# A 32Gbps Low Propagation Delay 4×4 Switch IC for Feedback-Based System in 0.13µm CMOS Technology

Yu-Hao Hsu, Yang-Syu Lin, Ching-Te Chiu\*, Jen-Ming Wu, Shuo-Hung Hsu,

Fan-Ta Chen, Min-Sheng Kao, and YarSun Hsu.

\*Institute of Communications Engineering, National Tsing Hua University, Hsinchu, 300, Taiwan.

E-mail:ctchiu@cs.nthu.edu.tw

Abstract-In this paper, a low propagation delay, low power, and area-efficient 4×4 load-balanced switch circuit for feedbackbased system is presented. In this periodic and deterministic switch, only two DFFs are used to implement a pattern generator which is a  $O(N^3)$  hardware complexity in traditional matching algorithm based  $N \times N$  switch. For packet reordering, a feedback path is established in series of symmetric patterns. As comparing with commercial switch systems, we implement a 4×4 switch IC directly in high speed domain without the use of SERDES interfaces to achieve low propagation delay and high scalability. In CML output buffer, PMOS active load and active back-end termination are introduced. A stacked current source and symmetric topology in CML-DFF are adopted.
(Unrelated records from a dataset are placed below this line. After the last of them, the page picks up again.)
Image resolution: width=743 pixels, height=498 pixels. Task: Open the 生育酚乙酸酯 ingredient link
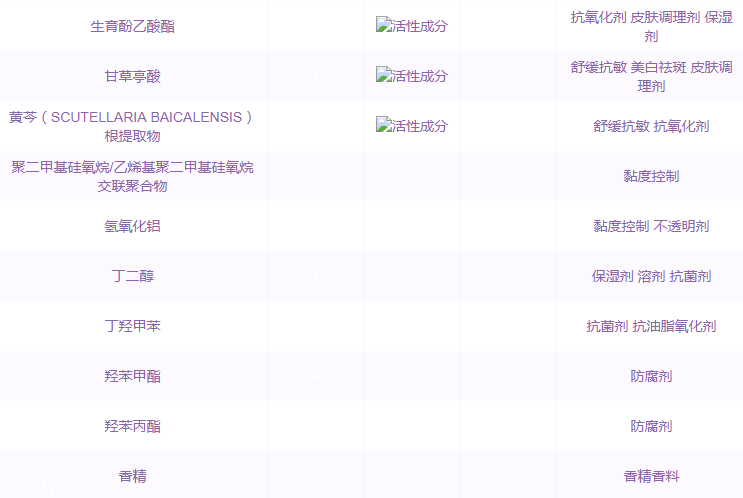(x=132, y=26)

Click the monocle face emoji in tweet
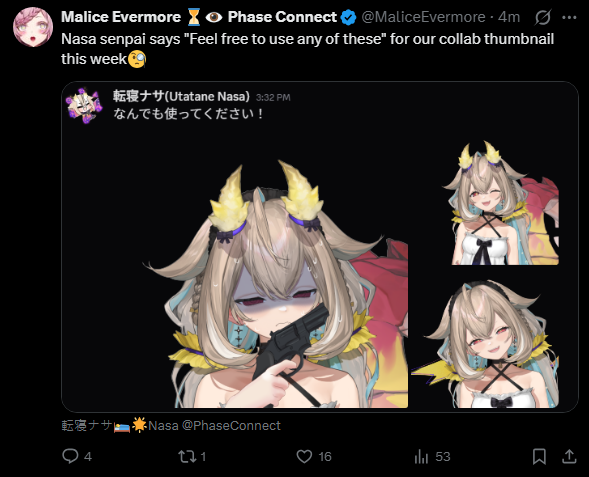pos(137,59)
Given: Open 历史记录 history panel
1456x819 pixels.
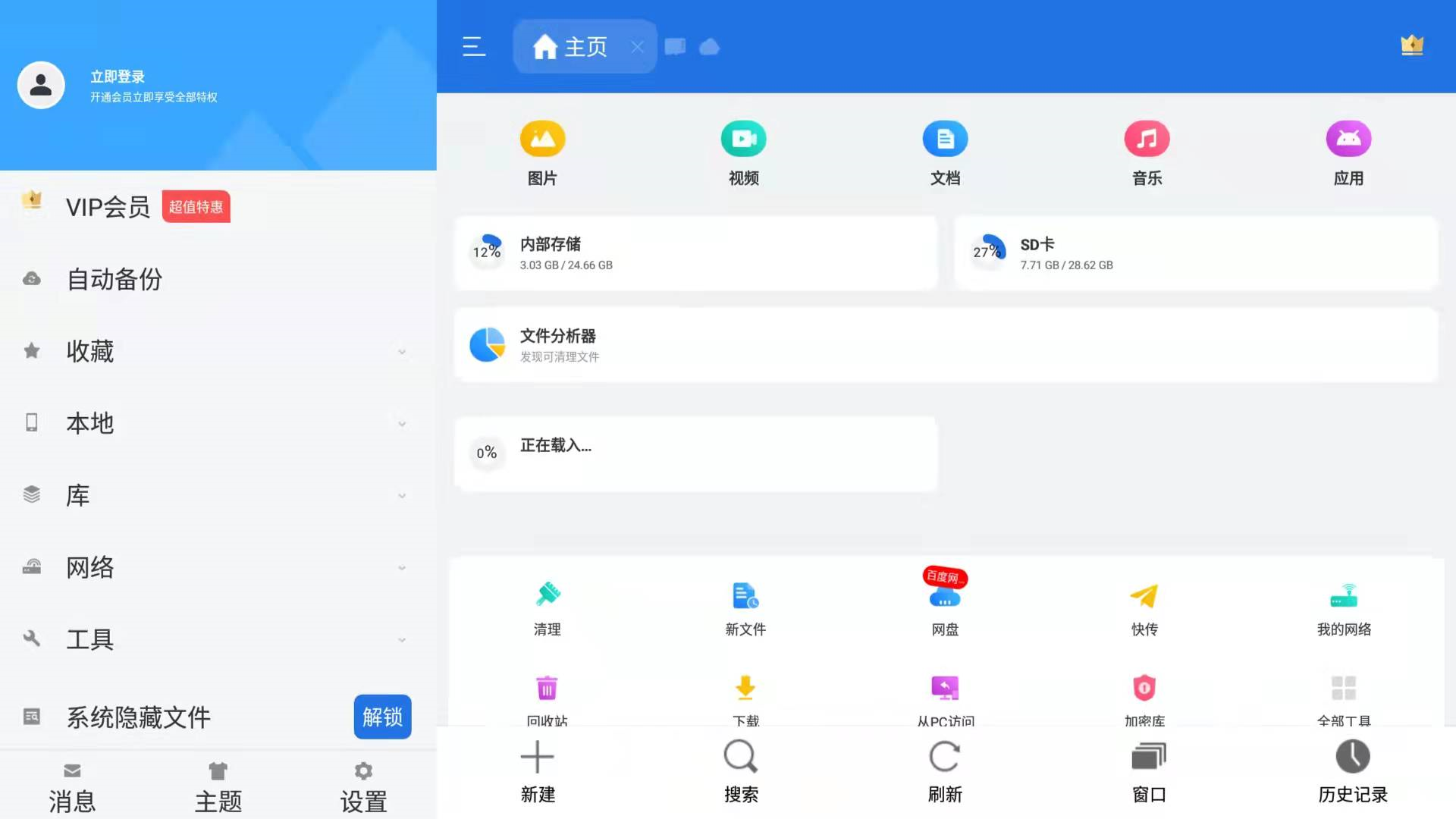Looking at the screenshot, I should [x=1352, y=770].
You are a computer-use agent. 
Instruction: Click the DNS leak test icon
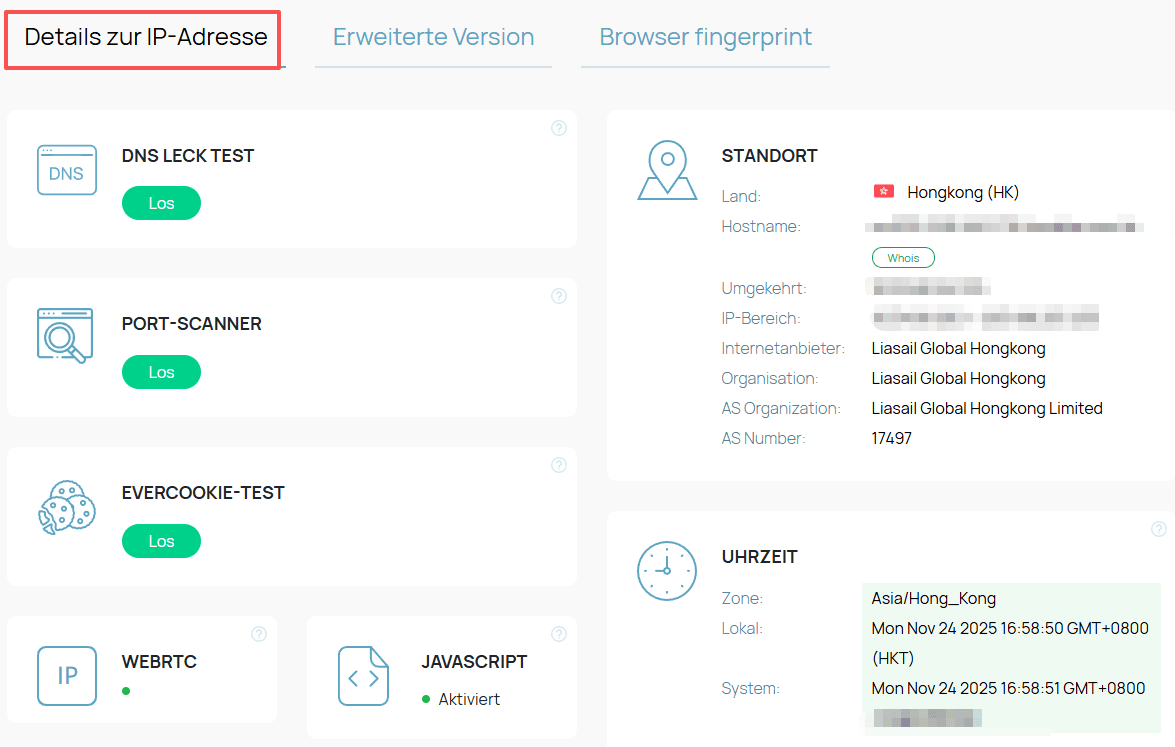(x=67, y=170)
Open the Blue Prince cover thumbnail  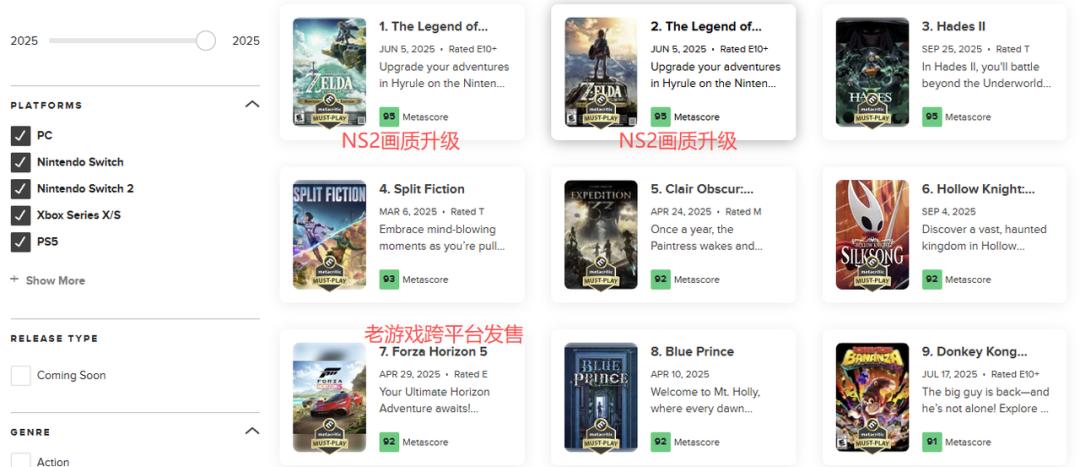[x=601, y=397]
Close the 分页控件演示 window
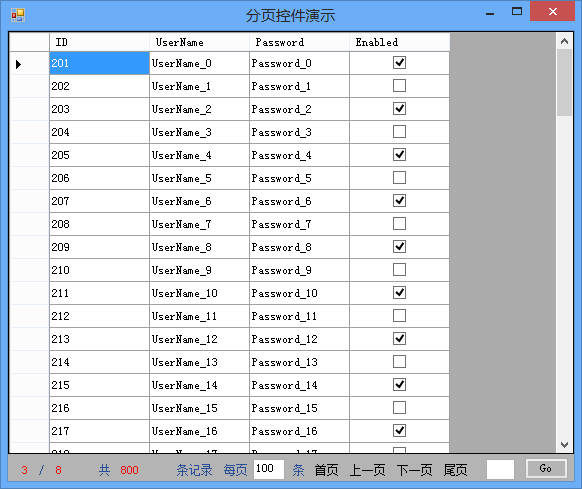Viewport: 582px width, 489px height. point(552,12)
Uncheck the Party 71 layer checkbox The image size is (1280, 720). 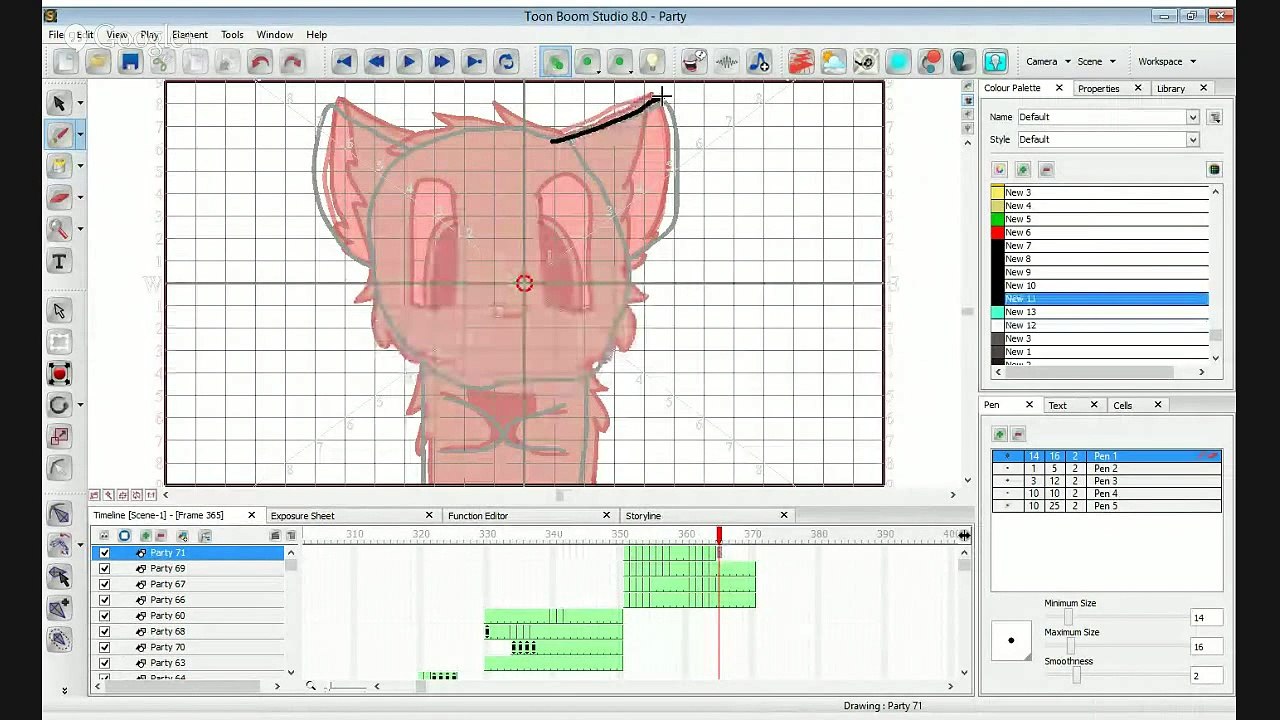point(104,553)
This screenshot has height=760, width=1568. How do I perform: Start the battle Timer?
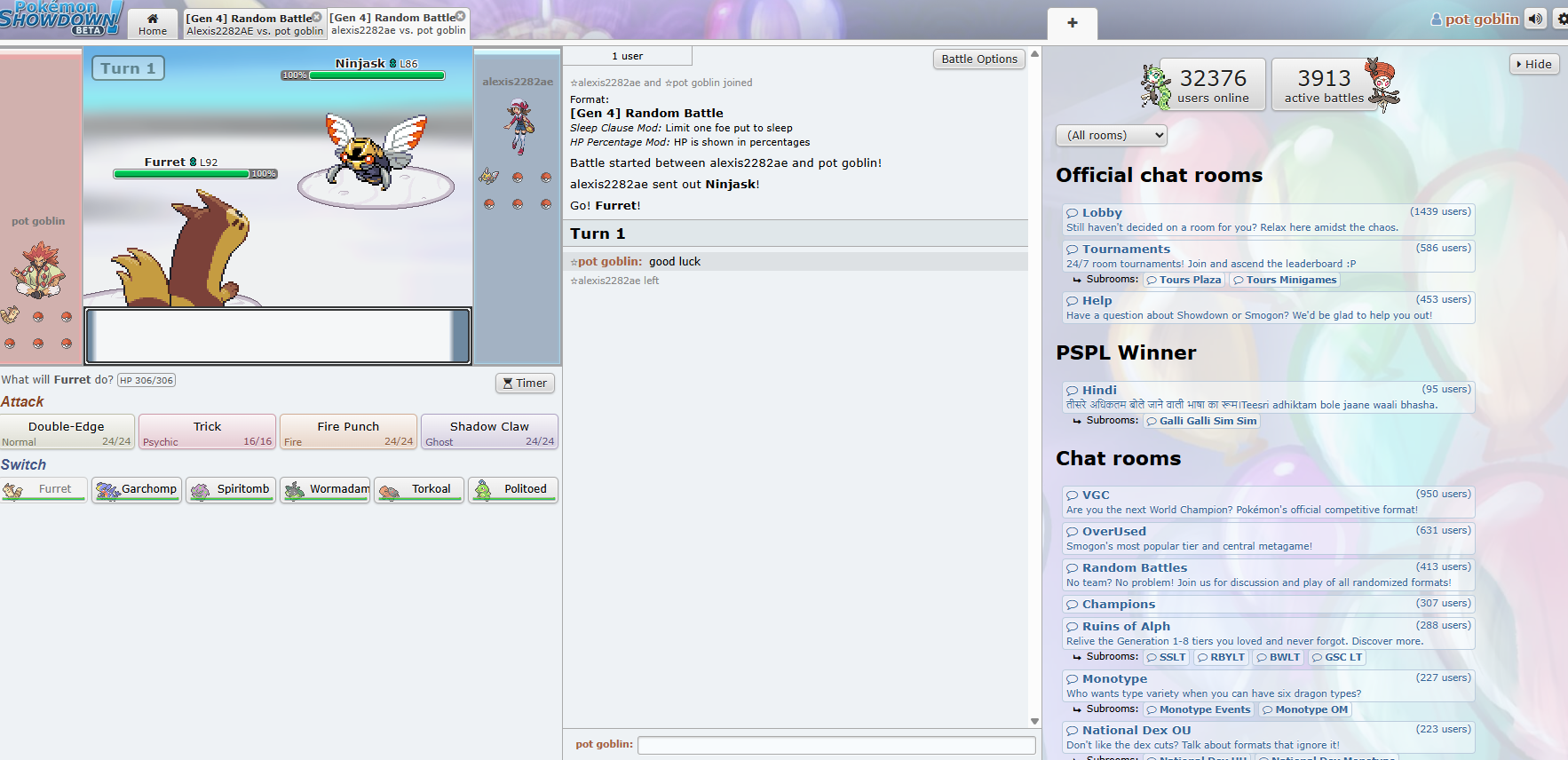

From our results, this work efficiently deducted 28ns propagation delay, 80% area and 80% power introduced by the SERDES interface. The throughput rate is up to 32Gbps (8Gbps/Ch).

#### I. INTRODUCTION

As the optical communication improves, there is an urgent need to build a high speed switch in the core network. The load-balanced switch provided by C.S. Chang, etc. [1] is one of the most promising switch architecture since it has both 100% throughput and high scalability properties without computation overhead. One can implement the basic  $2\times 2$  or  $4\times 4$  switch block and then easily cascade these basic blocks to build a  $16\times 16, 256\times 256$ , or even  $1024\times 1024$  switch system.

Recently, most researches focus on resolving the out-ofsequence issue in this two-stage switch architecture [2], [3]. The concept of feedback-based path in this two-stage system then is introduced. However, after scaling up, feedback-based system might degrade the system throughput since next packet has to stay for the feedback information from the last packet. The architecture of an  $N \times N$  (N = 16) load-balanced switch constructed by  $4 \times 4$  switches is shown in Fig. 1(a). If the propagation delay is quite longer then the packet time, then throughput rate will reduced to the ratio of the packet time to the round-trip time (RTT) (as shown in left side of Fig. 1(b)).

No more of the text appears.